KUTIPAN TERPILIH.
******
Terlepas dari pro kontra udara dalam botol yang memanfaatkan polusi udara untuk mendapat uang, merealisasikan ide dan gagasan solutif merupakan “pekerjaan” yang menghampar di depan mata.
Tidak Mencari Siapa yang Salah
Berpikir solutif, bukan semata berpikir karir dan pekerjaan. Dalam pidato kelulusan dan pemberian gelar doktor honoris causa di bidang hukum dalam upacara kelulusan Harvard ke-366 di Universitas Harvard, pendiri Facebook Mark Zuckerberg, menyampaikan pesan kepada para mahasiswa untuk tidak hanya menciptakan pekerjaan baru, namun menciptakan sebuah tujuan baru.
Tujuan baru—berarti visi dan misi baru memandang masa depan. Saya menangkap visi yang sama antara Zuckerberg dan Michel. Sudahkan orangtua dan para pendidik memilikinya? Mereka harus menyesuaikan cara dan sikap berpikir agar sesuai dengan tantangan zaman dan kebutuhan masa depan. Tidak bergerak dalam satu garis linier gaya berpikir yang memangkas energi kreativitas, inovasi dan keliaran ide siswa.
"Saat Anda tidak memiliki kebebasan untuk mengubah ide anda menjadi sebuah perusahaan bersejarah, kita semua kalah,” ujar Zuckerberg.
******
TUGAS SINGKAT 1. Salin kata demi kata sebagian kutipan tentang berpikir solutif. Mulailah dari kata-kata yang memuat "Tidak Mencari Siapa", lalu berhenti setelah "sebuah tujuan baru.".
TUGAS SINGKAT 2. Teruskan kutipan tentang berpikir solutif mulai dari titik kutipan itu berakhir.

MATERI YANG DITAMPILKAN.
******
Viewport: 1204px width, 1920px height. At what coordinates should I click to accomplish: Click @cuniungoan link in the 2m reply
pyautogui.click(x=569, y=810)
******
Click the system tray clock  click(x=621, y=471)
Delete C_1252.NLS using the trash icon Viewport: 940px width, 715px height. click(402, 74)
******
JAWABAN TERTULIS 1.
Tidak Mencari Siapa yang Salah
Berpikir solutif, bukan semata berpikir karir dan pekerjaan. Dalam pidato kelulusan dan pemberian gelar doktor honoris causa di bidang hukum dalam upacara kelulusan Harvard ke-366 di Universitas Harvard, pendiri Facebook Mark Zuckerberg, menyampaikan pesan kepada para mahasiswa untuk tidak hanya menciptakan pekerjaan baru, namun menciptakan sebuah tujuan baru.

JAWABAN TERTULIS 2.
Pernyataan Zuckerberg tidak bisa diobyektifisir—setiap orang harus mendirikan perusahaan. Pesan kuncinya adalah bebas berpikir untuk menemukan ide atau gagasan yang akan membantu orang lain keluar dari permasalahan. Kompetensi berpikir yang tidak akan tergantikan oleh robot, mesin atau bahasa pemograman, sebab mereka adalah produk kreatif yang diciptakan untuk menolong orang menyelesaikan masalahnya.
Kita tidak sedang menggugat ketimpangan-ketimpangan—lulusan sarjana melimpah ruah dan semua mengaku susah mencari pekerjaan. Bukan pula mencari siapa yang salah karena setiap orang memiliki kemungkinan berbuat salah dan benar. Yang kita butuhkan saat ini adalah menemukan apa yang salah: model belajar di sekolah, cara berpikir guru dan orangtua, sistem pendidikan, ataukah cara kita memandang masa depan perlu digeser agar menempati presisi dan akurasi yang tepat?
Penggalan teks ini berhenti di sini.